> [Stated goal A]
Copy out the entries word for word, starting at the line that contains "This screenshot has" and running through the last of the entries, and omit the pictures.
> [Stated goal B]
Write the next part of the court opinion, picking up after its last sentence.

> [Selected excerpt]
# # # # #

Miller v. Fletcher Savings and Trust Company

Decision Date02 December 1921
Docket Number11,025
Citation133 N.E. 174,78 Ind.App. 183
PartiesMILLER ET AL. v. FLETCHER SAVINGS AND TRUST COMPANY ET AL
CourtIndiana Appellate Court

Rehearing denied April 7, 1922.

From Marion Circuit Court (31,959); Louis B. Ewbank, Judge.

Action by the Fletcher Savings and Trust Company and others against Lewis G. Miller and others. From a judgment for plaintiffs the defendants appeal.

Affirmed.

S Mahlon Unger, for appellants.

Joseph & Abrams, for appellees.

OPINION

NICHOLS, P. J.

Action by appellees against appellant to quiet title to four lots in Indianapolis, with an amended second paragraph of complaint by which appellees sought to have certain contracts of sale canceled of record in the recorder's office of Marion county, Indiana.

# # # # #

> [Recorded data]
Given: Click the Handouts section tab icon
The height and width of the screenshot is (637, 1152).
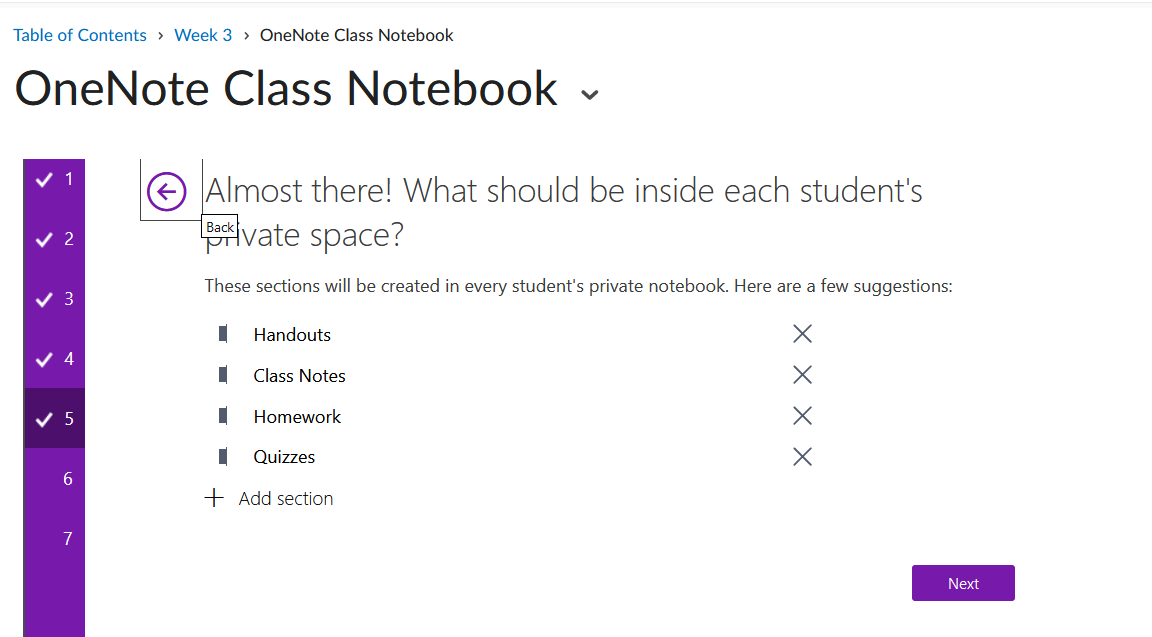Looking at the screenshot, I should click(x=223, y=334).
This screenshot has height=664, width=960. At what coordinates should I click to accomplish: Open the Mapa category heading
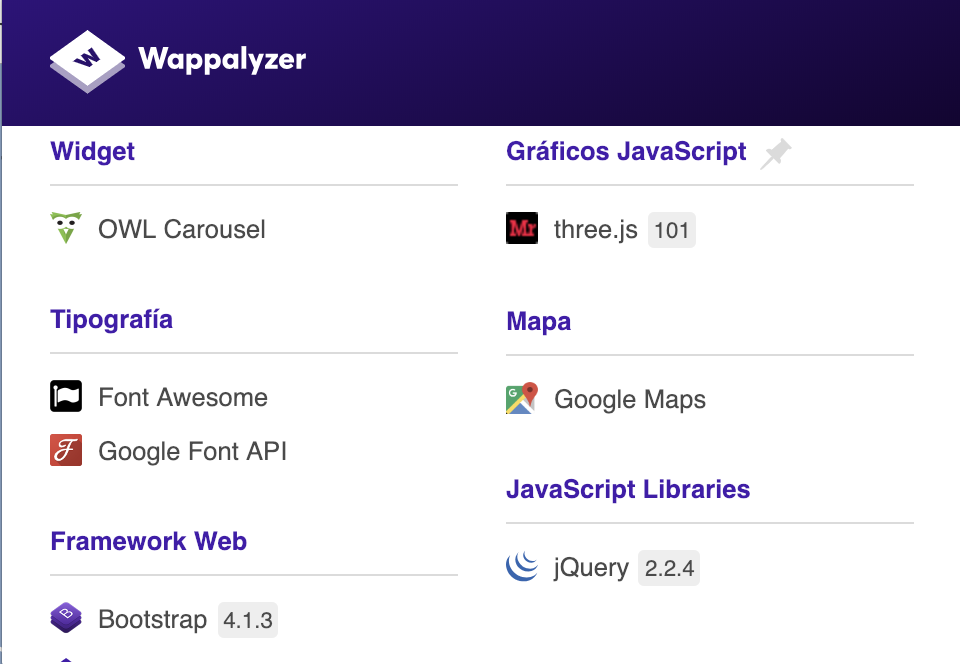(x=539, y=321)
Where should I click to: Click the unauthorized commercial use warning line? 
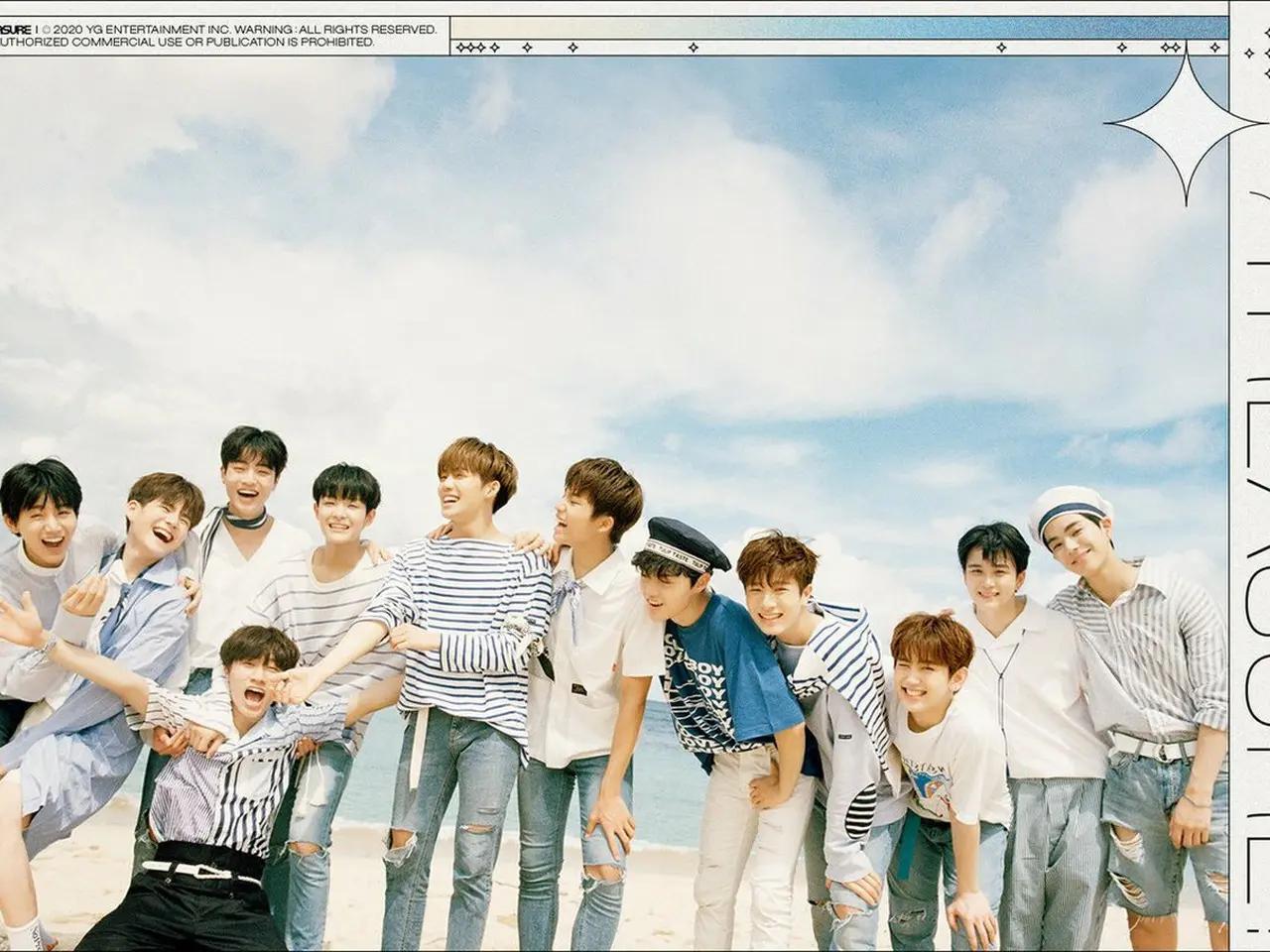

# # # # #

> [Exercise answer A]
This screenshot has height=664, width=960. At what coordinates should I click to accomplish: Open the Mapa category heading
(x=539, y=321)
Where should I click to: Click the unauthorized commercial use warning line? 

> [Exercise answer B]
Appellant Lewis G. Miller, hereinafter mentioned as appellant, filed five paragraphs of cross-complaint claiming an interest in the lots and seeking a return of the purchase-money paid before his default and abandonment.

On motion of appellees certain parts of these paragraphs of cross-complaint were stricken out and upon this ruling of the court as hereinafter appears, appellant predicates error.

Appellant Alice A. Miller filed an answer of disclaimer and is therefore not further considered in this appeal.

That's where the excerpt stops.